Jakarta – Fusilatnews – Partai Demokrasi Indonesia Perjuangan (PDIP) mengundang Anies Baswedan untuk hadir di Kantor DPP PDIP dan bertemu dengan Ketua Umum Megawati Soekarnoputri. Pertemuan ini bertujuan untuk membahas niat Anies mencalonkan diri sebagai Gubernur DKI Jakarta melalui PDIP pada Pilkada 2024.
Sekretaris Jenderal PDI Perjuangan, Hasto Kristiyanto, mengonfirmasi bahwa PDIP terbuka untuk mendukung Anies, asalkan ia menyampaikan niatnya secara resmi dan mengikuti visi serta misi yang disiapkan oleh partai.

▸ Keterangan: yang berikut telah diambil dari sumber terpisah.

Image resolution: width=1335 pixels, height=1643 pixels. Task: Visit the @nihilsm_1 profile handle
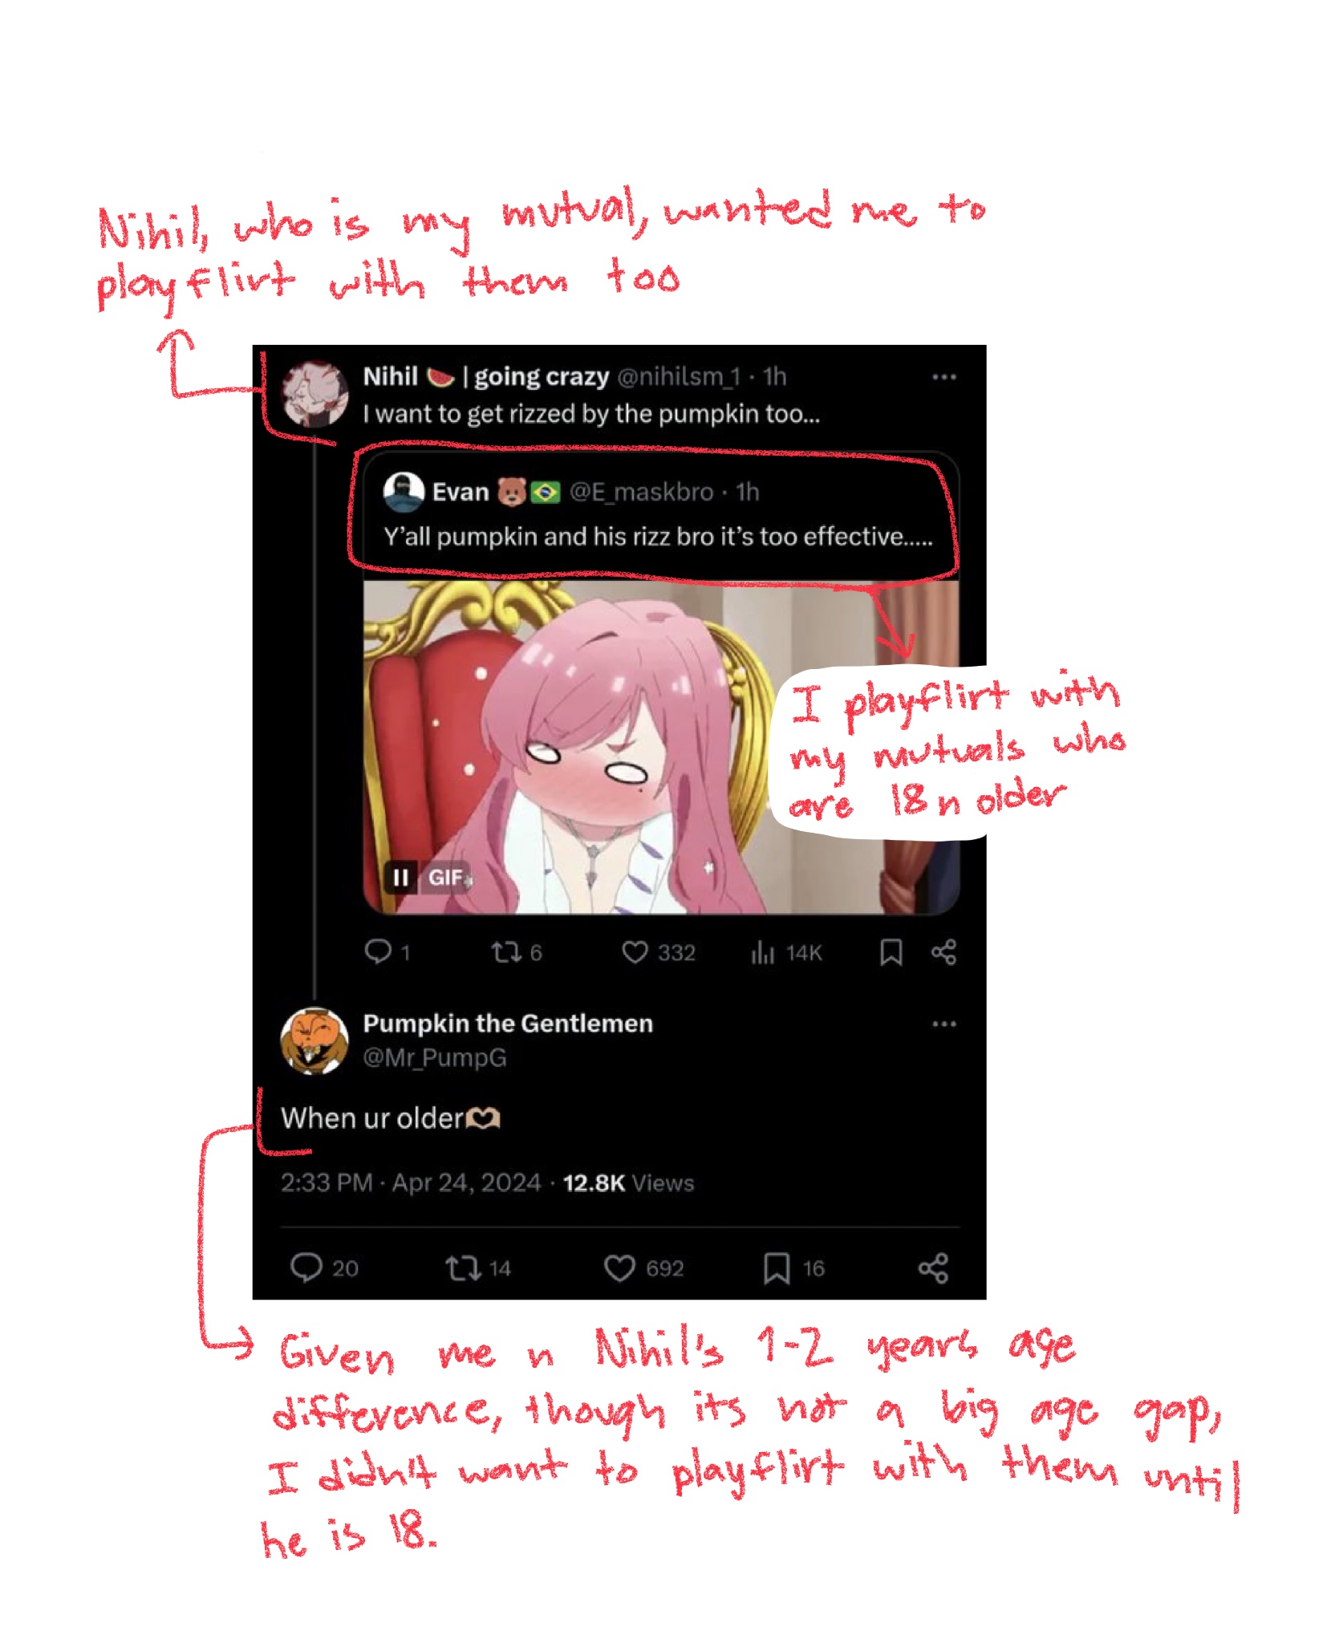pos(679,376)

“Sebenarnya (Anies Baswedan) datang saja, dan menyampaikan baik-baik niatnya untuk mendapatkan dukungan dari PDIP,” ujar Hasto di Kantor DPP PDI Perjuangan, Menteng, Jakarta Pusat, Kamis (22/8/2024).

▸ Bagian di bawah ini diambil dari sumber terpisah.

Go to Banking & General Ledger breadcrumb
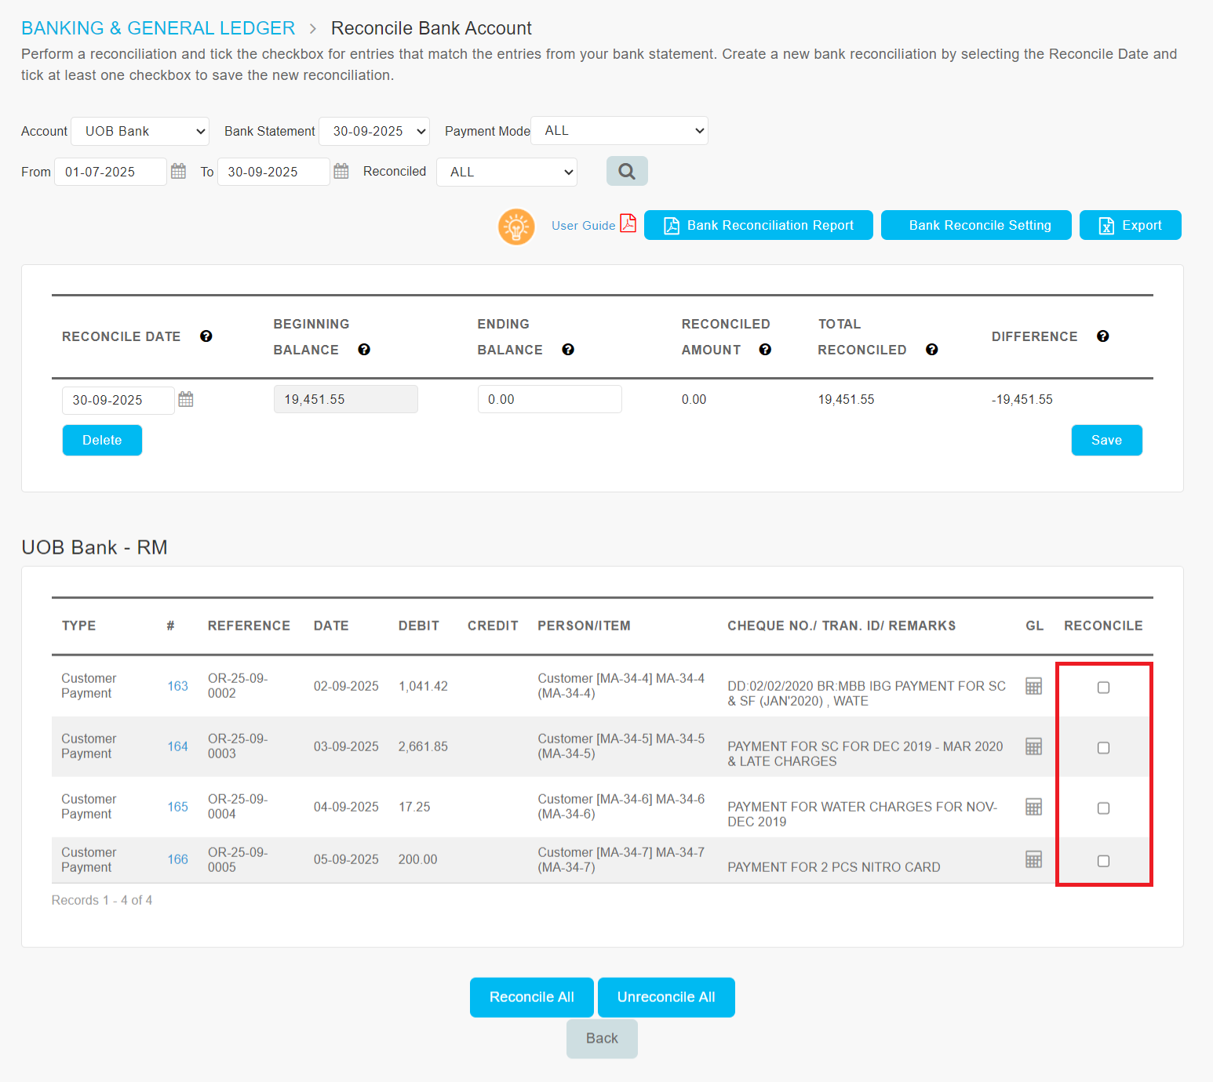This screenshot has width=1213, height=1082. [158, 28]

Hasto menambahkan bahwa PDIP sudah menyiapkan visi dan misi untuk Anies, yang mencakup pengaturan tata ruang kota, pelestarian lingkungan, dan keberpihakan terhadap rakyat kecil. Visi dan misi tersebut, menurut Hasto, merupakan syarat bagi Anies untuk mendapatkan dukungan dari PDIP.

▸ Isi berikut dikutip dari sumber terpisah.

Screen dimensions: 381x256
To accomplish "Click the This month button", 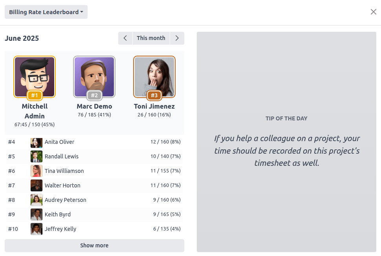I will (x=151, y=38).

“Sekiranya syarat-syarat itu bisa terpenuhi, tentu terbuka suatu ruang untuk bekerja sama,” lanjutnya.
PDI Perjuangan juga mengungkapkan bahwa komunikasi dengan Anies telah berlangsung, meski belum mencapai kesimpulan final mengenai pencalonan Anies sebagai cagub yang diusung PDIP.
“Pak Basarah (Ketua DPP PDIP) juga sudah bertemu dengan Pak Anies Baswedan,” ungkap Hasto.
Namun, Hasto menegaskan bahwa PDIP masih membuka peluang sebesar-besarnya bagi Anies untuk dapat mengikat kesepahaman dengan partai, selama Anies memenuhi komitmen terhadap ideologi partai dan visi misi yang telah ditetapkan.
Sampai saat ini, PDIP menjadi satu-satunya partai yang belum mengumumkan pasangan cagub-cawagubnya untuk Pilkada DKI Jakarta 2024. Di sisi lain, Anies Baswedan telah ditinggalkan oleh tiga partai pendukung sebelumnya, yakni PKS, PKB, dan Partai Nasdem.
Sempat muncul spekulasi bahwa Anies akan dipasangkan dengan kader PDIP, Rano Karno, untuk Pilkada Jakarta. Pasangan ini diprediksi akan menjadi pesaing kuat bagi pasangan Ridwan Kamil – Suswono yang telah dicalonkan oleh Koalisi Indonesia Maju (KIM).